● Part of a data file:
----
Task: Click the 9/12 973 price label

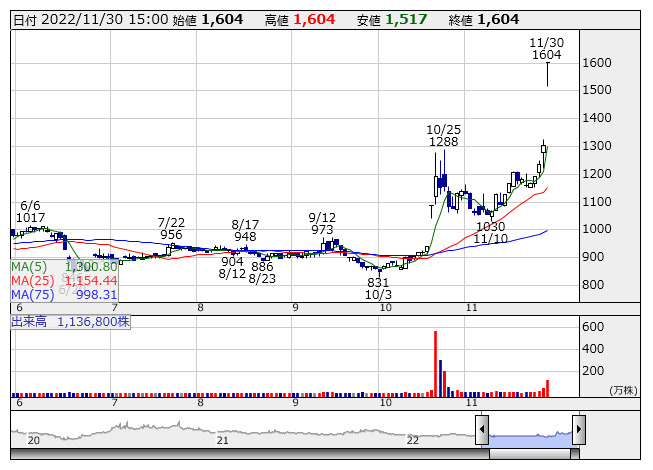Action: point(322,224)
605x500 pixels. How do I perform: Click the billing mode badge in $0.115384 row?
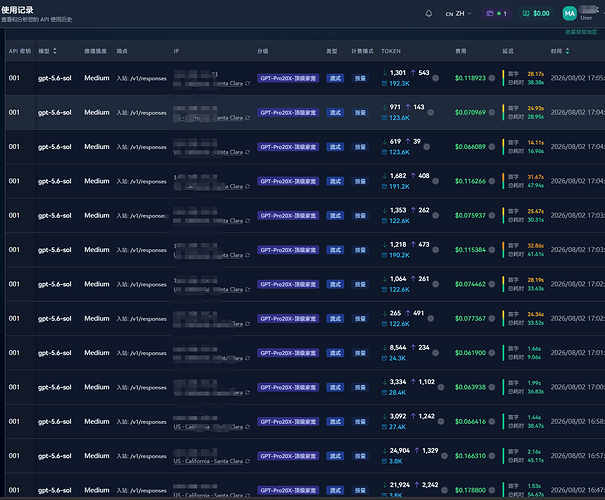pos(360,250)
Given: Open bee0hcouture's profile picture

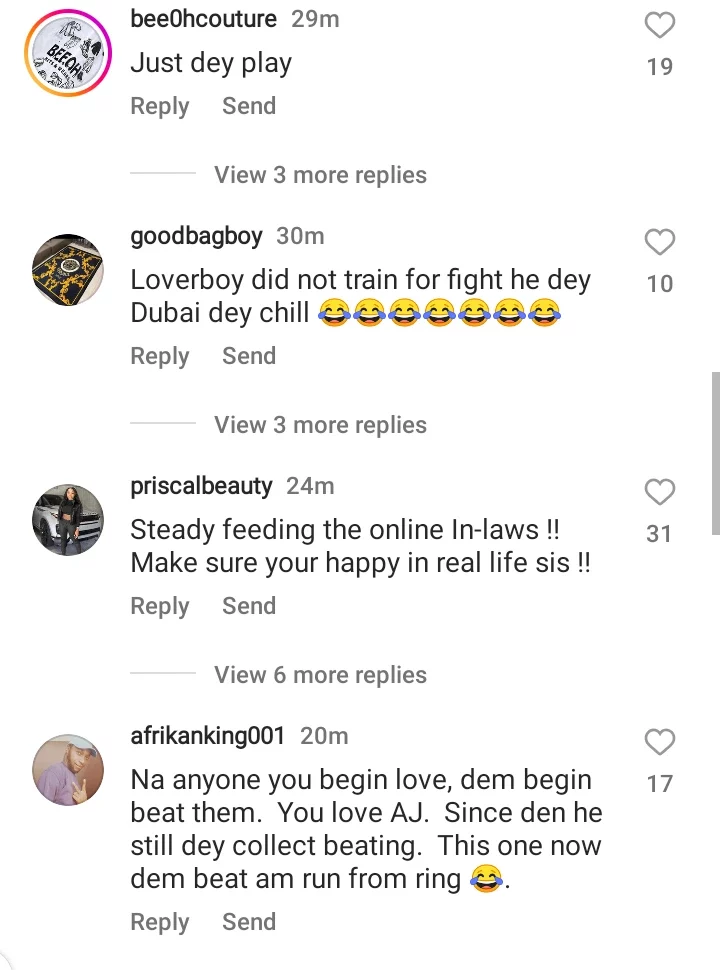Looking at the screenshot, I should click(68, 53).
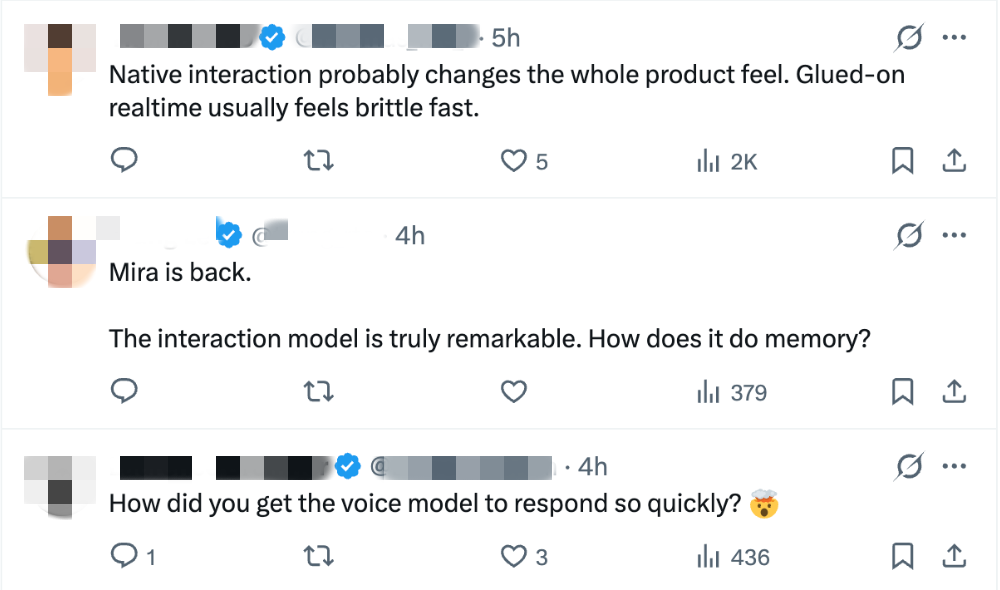Like the 'Mira is back' tweet
The width and height of the screenshot is (1000, 590).
[x=513, y=391]
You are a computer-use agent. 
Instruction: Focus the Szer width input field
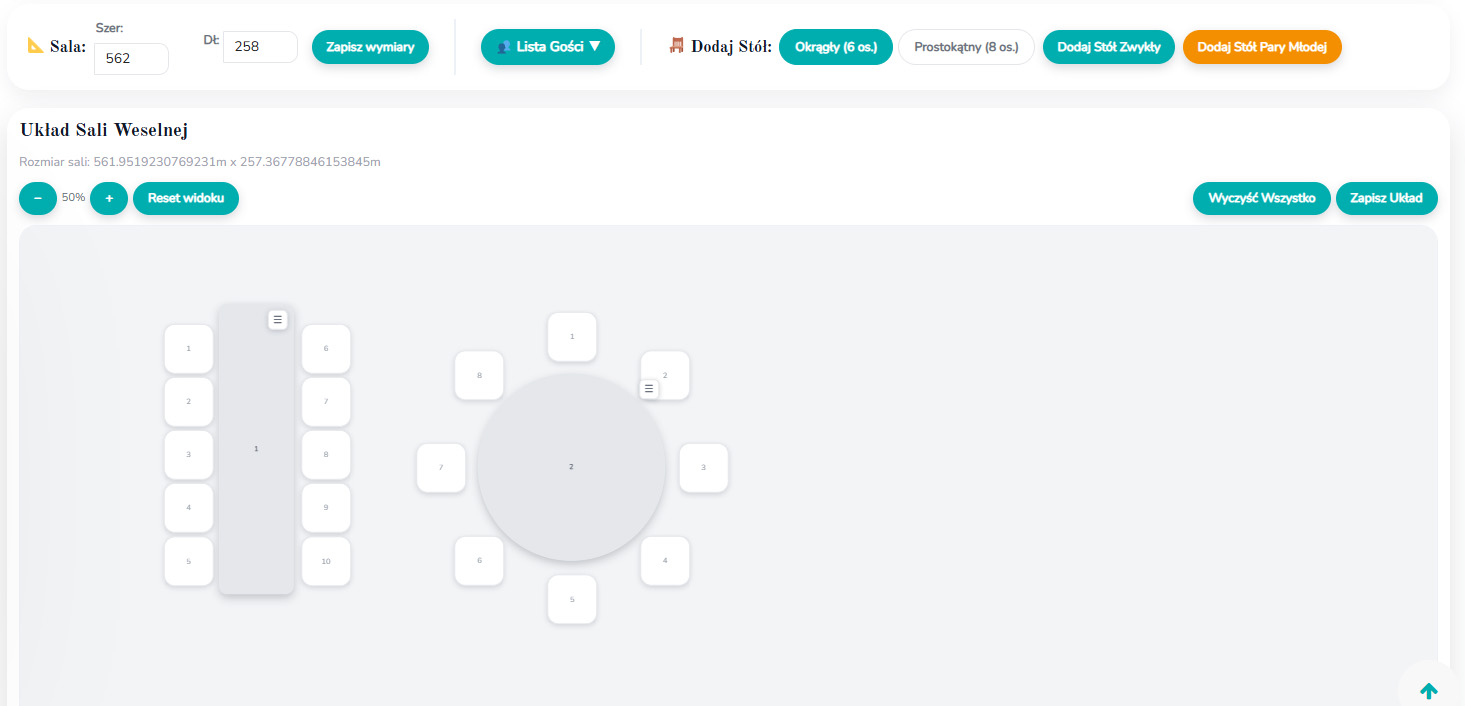131,59
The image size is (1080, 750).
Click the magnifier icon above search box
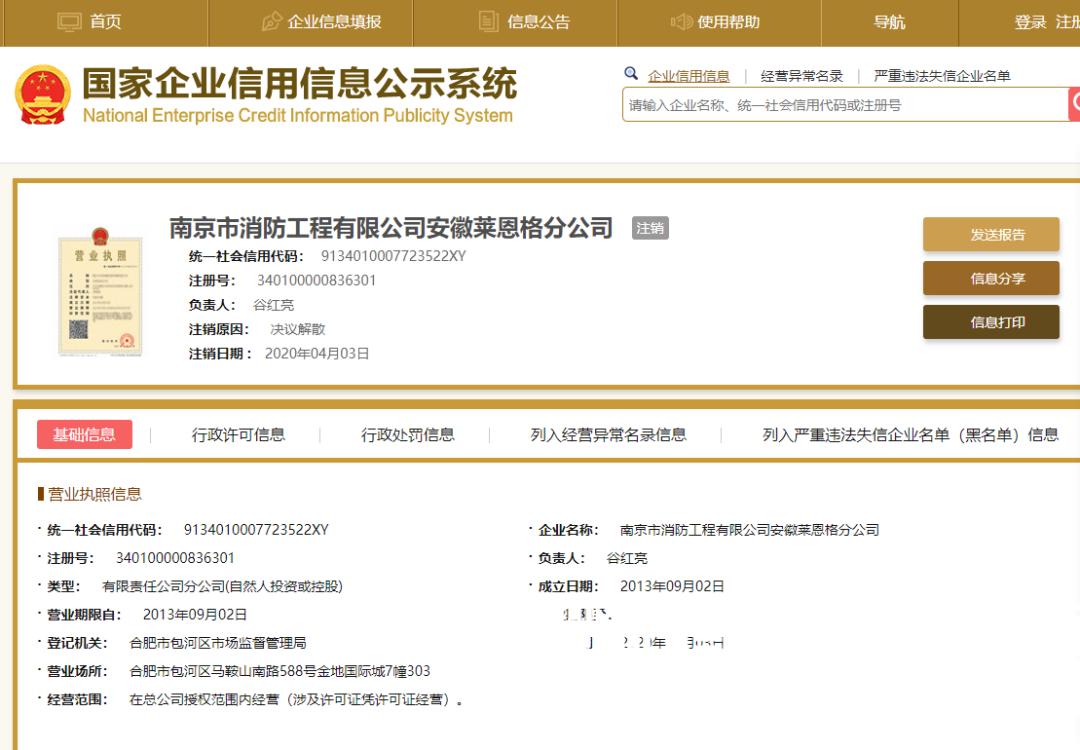pos(631,74)
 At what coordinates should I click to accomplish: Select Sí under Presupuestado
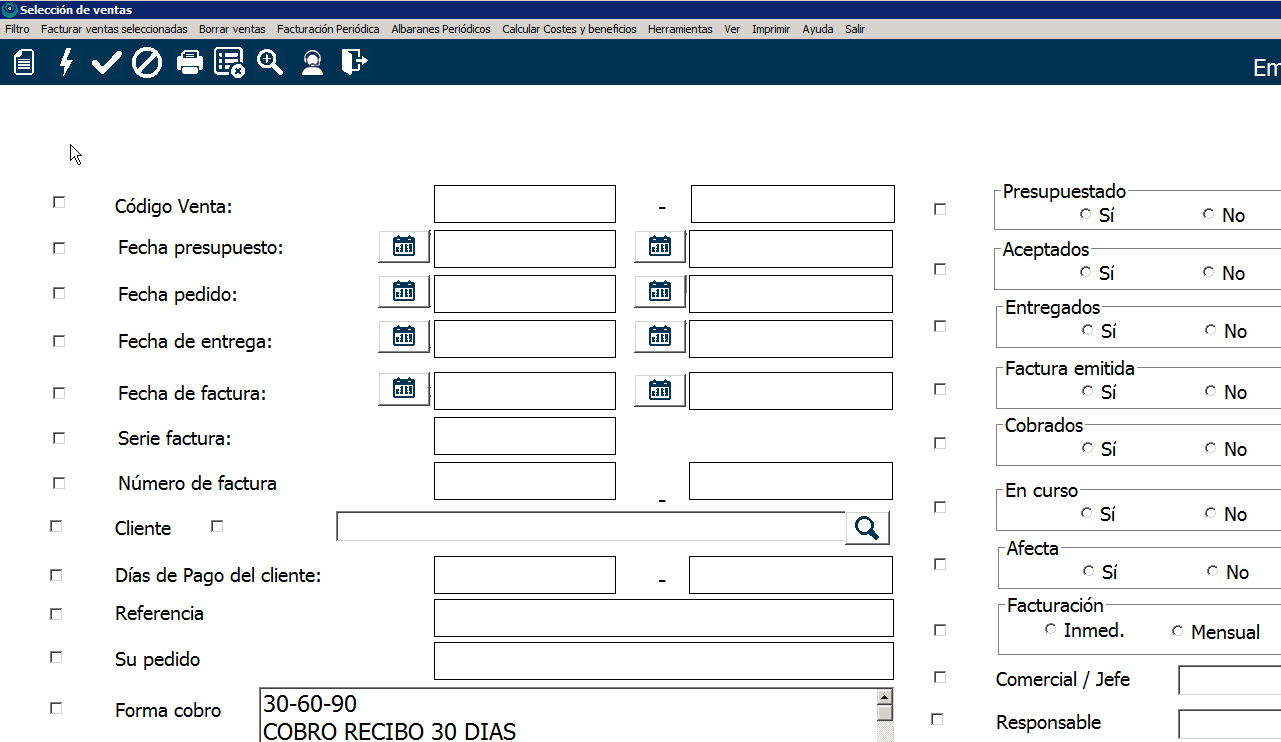click(1086, 215)
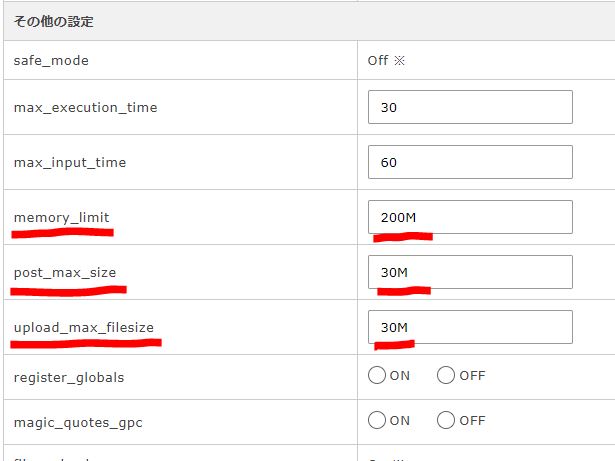Click the ※ note mark beside Off
The image size is (615, 461).
click(x=399, y=60)
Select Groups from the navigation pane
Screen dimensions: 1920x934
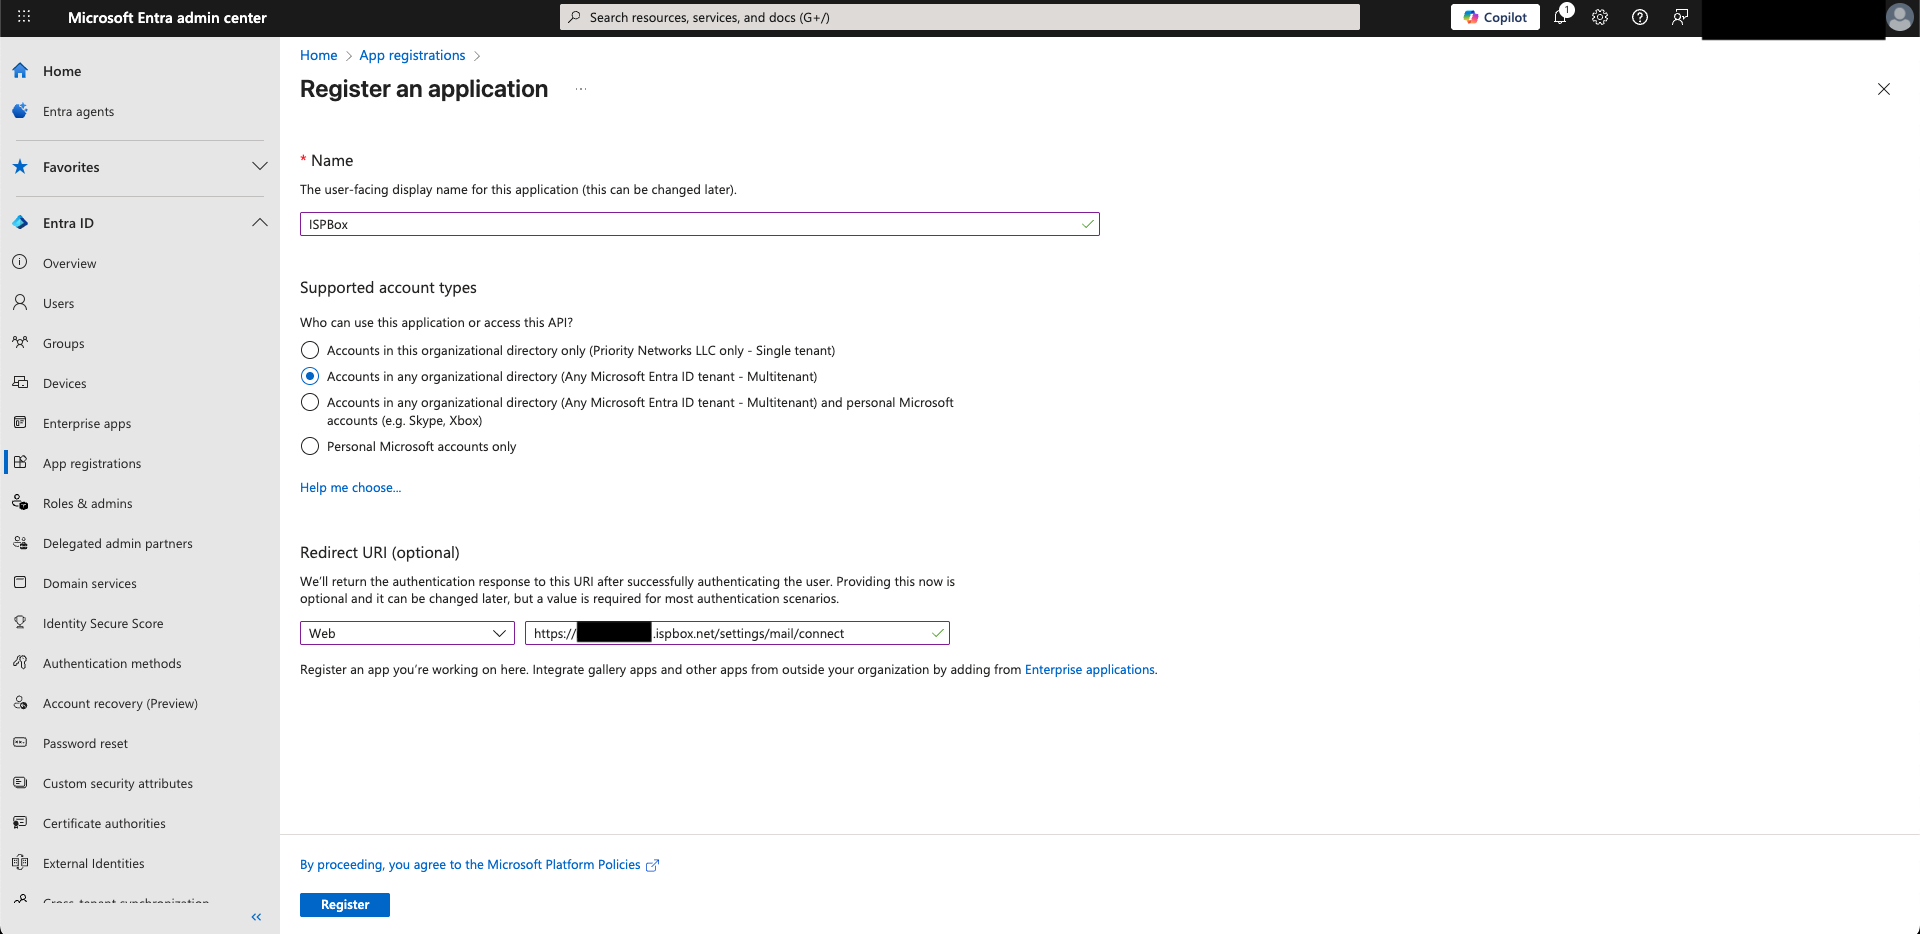pos(63,343)
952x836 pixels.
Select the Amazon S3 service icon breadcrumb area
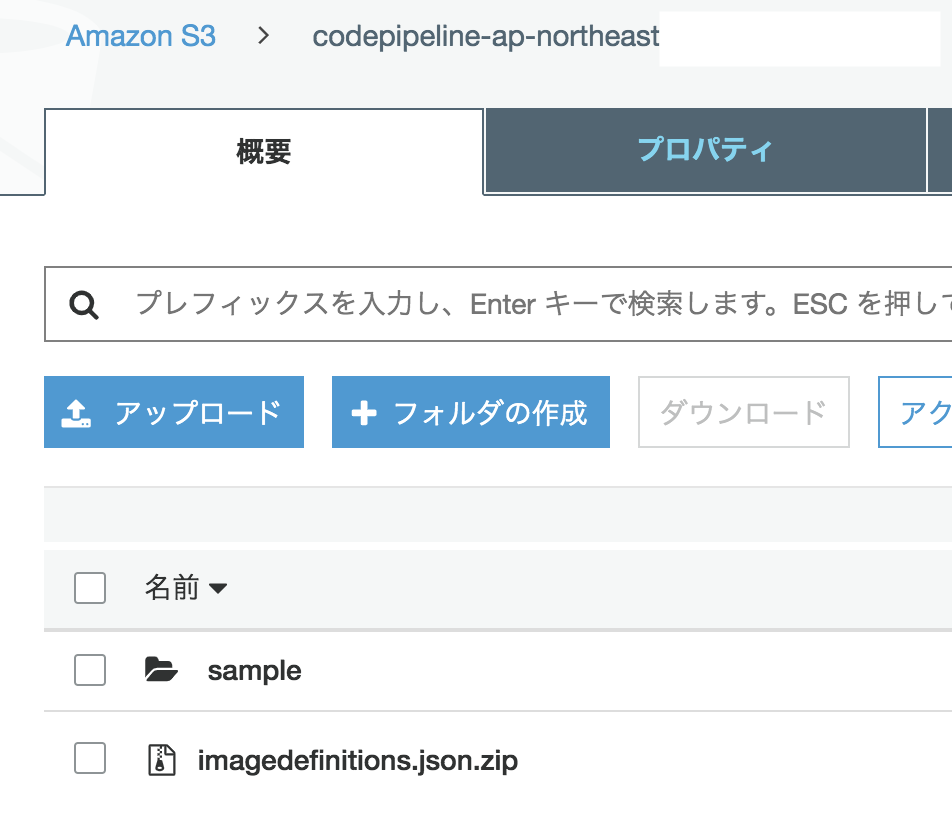point(140,36)
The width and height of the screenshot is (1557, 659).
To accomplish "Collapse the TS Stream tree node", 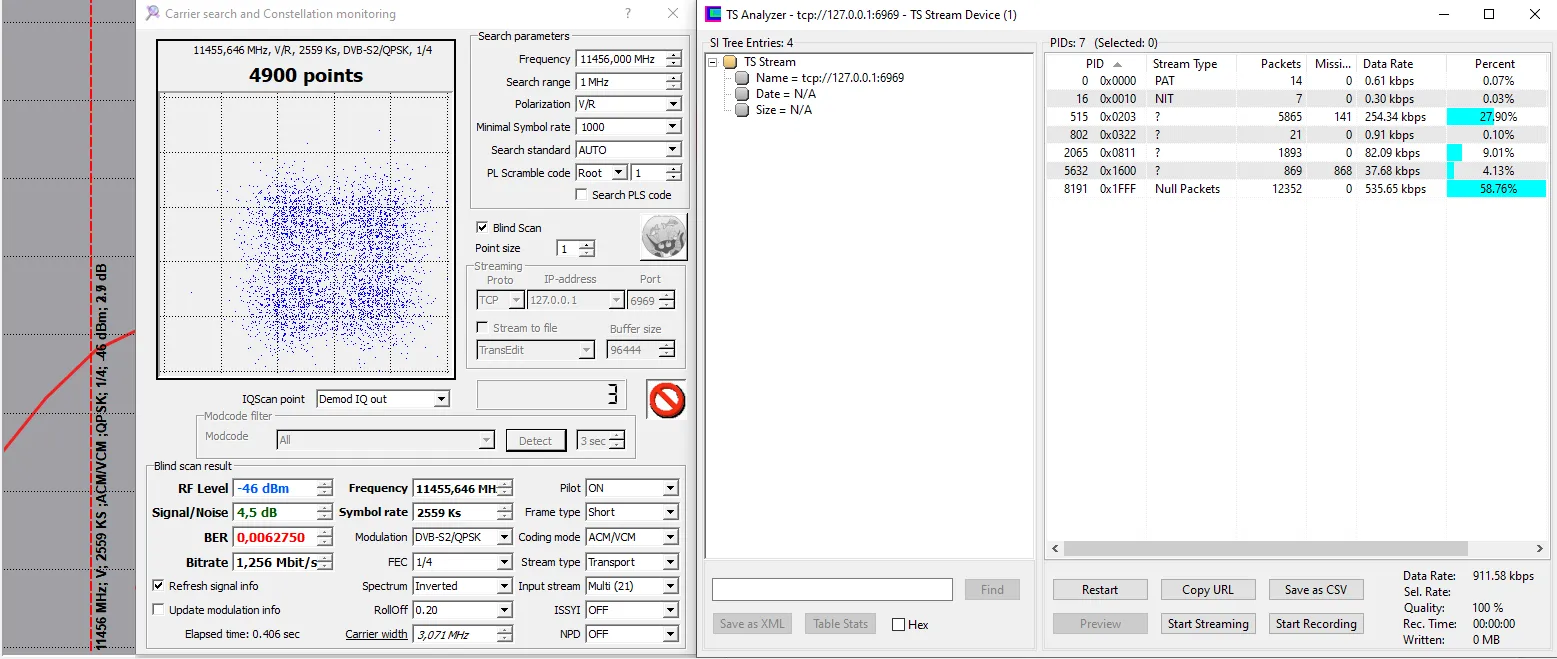I will 713,62.
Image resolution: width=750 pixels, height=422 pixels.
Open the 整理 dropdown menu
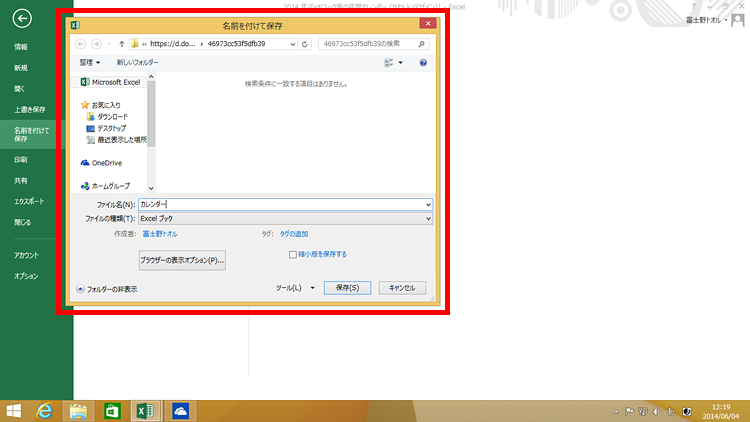coord(91,62)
----
● INSTRUCTIONS FOR THE TASK:
Retype everything from the start of the rows down to the line containing "point(140,36)", keeping every line as it appears. Leave the pictures out of your copy.

● FINAL RESULT:
Task: Click the 9/12 973 price label

Action: point(322,224)
605x500 pixels. How do I perform: Click the billing mode badge in $0.115384 row?
pos(360,250)
Given: Open bee0hcouture's profile picture

Looking at the screenshot, I should click(68, 53).
Like the 'Mira is back' tweet
The width and height of the screenshot is (1000, 590).
[x=513, y=391]
You are a computer-use agent. 
Instruction: Focus the Szer width input field
131,59
The image size is (1080, 750).
Click the magnifier icon above search box
pos(631,74)
 At what coordinates should I click to accomplish: Select Sí under Presupuestado
click(1086, 215)
Click the ※ note mark beside Off
The image size is (615, 461).
click(x=399, y=60)
Select Groups from the navigation pane
Screen dimensions: 1920x934
pos(63,343)
952x836 pixels.
Select the Amazon S3 service icon breadcrumb area
point(140,36)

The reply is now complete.